Linking industry and academe
Professor Philip Richardson, head of food manufacturing technologies at food research organisation at Campden BRI (which heads a consortium that includes players such as the University of Aberdeen Rowett Institute and Food Processing Faraday Partnership) told NutraIngredients.com that particularly promising sectors within Scottish foods - that could also realise functional advantages - included "native raw materials such as berries, oats, and fish".

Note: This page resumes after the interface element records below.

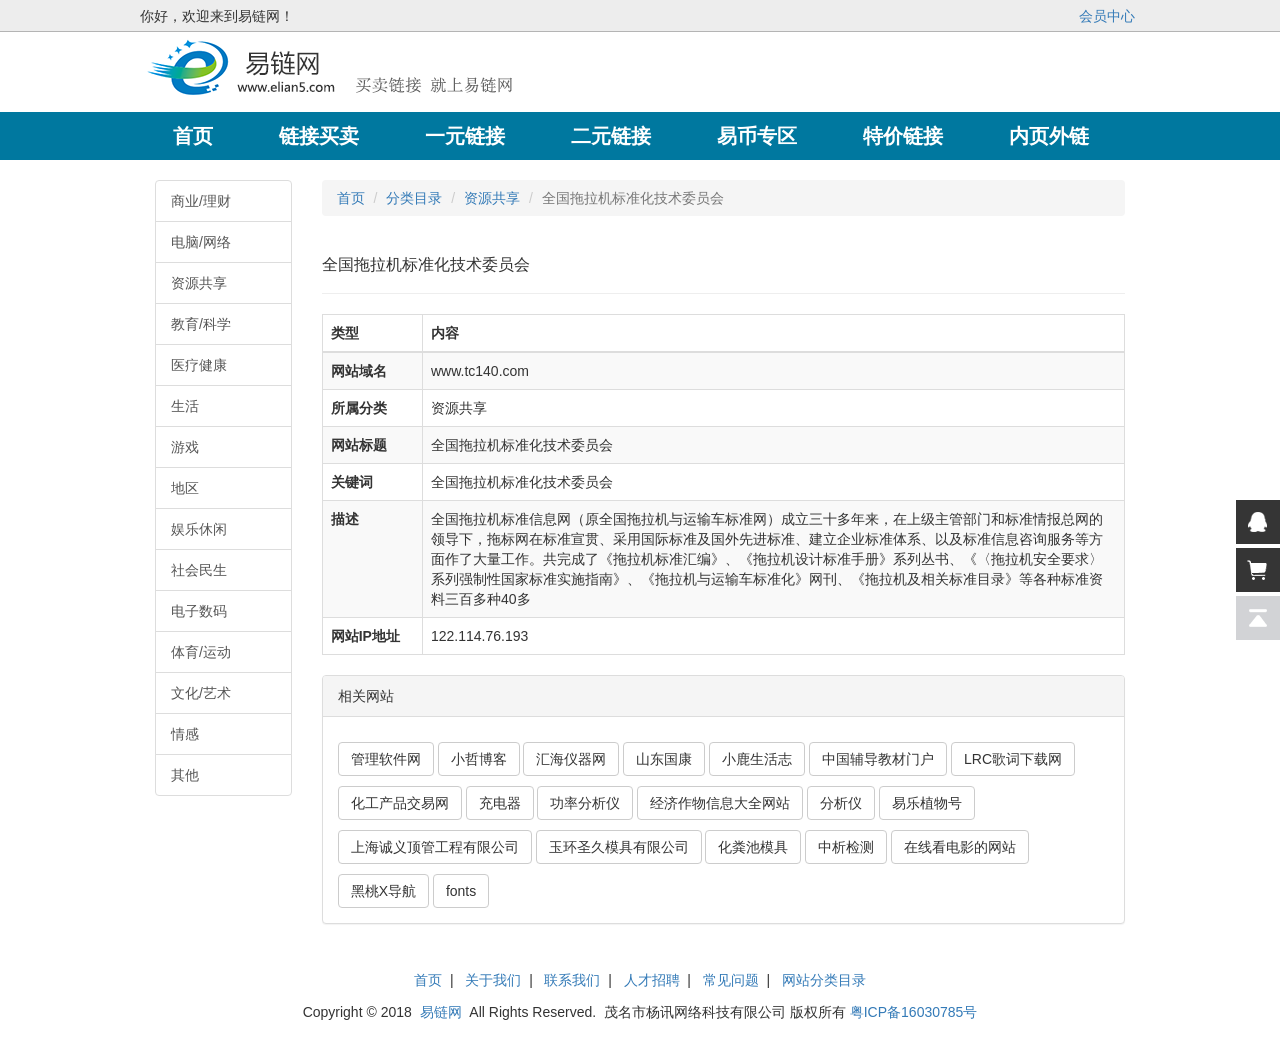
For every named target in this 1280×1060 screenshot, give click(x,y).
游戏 (185, 447)
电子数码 (199, 611)
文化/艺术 (201, 693)
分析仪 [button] (841, 803)
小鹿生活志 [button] (757, 759)
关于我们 (493, 980)
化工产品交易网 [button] (400, 803)
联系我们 (572, 980)
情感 (185, 734)
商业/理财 (201, 201)
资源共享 (199, 283)
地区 (185, 488)
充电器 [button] (500, 803)
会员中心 (1107, 16)
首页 (351, 198)
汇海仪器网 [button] (571, 759)
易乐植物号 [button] (927, 803)
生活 (185, 406)
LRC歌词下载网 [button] (1013, 759)
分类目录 (414, 198)
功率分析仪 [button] (585, 803)
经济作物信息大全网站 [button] (720, 803)
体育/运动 (201, 652)
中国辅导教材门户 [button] (878, 759)
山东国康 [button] (664, 759)
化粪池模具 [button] (753, 847)
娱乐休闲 (199, 529)
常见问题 (731, 980)
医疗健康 (199, 365)
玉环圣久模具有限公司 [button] (619, 847)
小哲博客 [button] (479, 759)
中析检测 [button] (846, 847)
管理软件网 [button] (386, 759)
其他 (185, 775)
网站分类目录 (824, 980)
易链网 (441, 1012)
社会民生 (199, 570)
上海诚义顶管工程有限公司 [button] (435, 847)
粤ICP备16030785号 (914, 1012)
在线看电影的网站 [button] (960, 847)
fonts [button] (461, 891)
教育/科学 (201, 324)
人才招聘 (652, 980)
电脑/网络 (201, 242)
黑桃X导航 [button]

He added: "If you look at Scottish innovation within the food sector, then you have world-renowned institutes such as the Rowett that have a great reputation for producing new products. Our role is very much at the interface between academe and industry. Our focus is on broader manufacturing processes and in providing a linkage with food firms, developing solutions accordingly.
"We have a wealth of experience with ingredients, product formulation, and emerging and established processing technologies - and can call upon our experts in consumer and marketplace studies, sensory science, food microbiology and chemistry, safety assurance and hygiene, and food and drink legislation.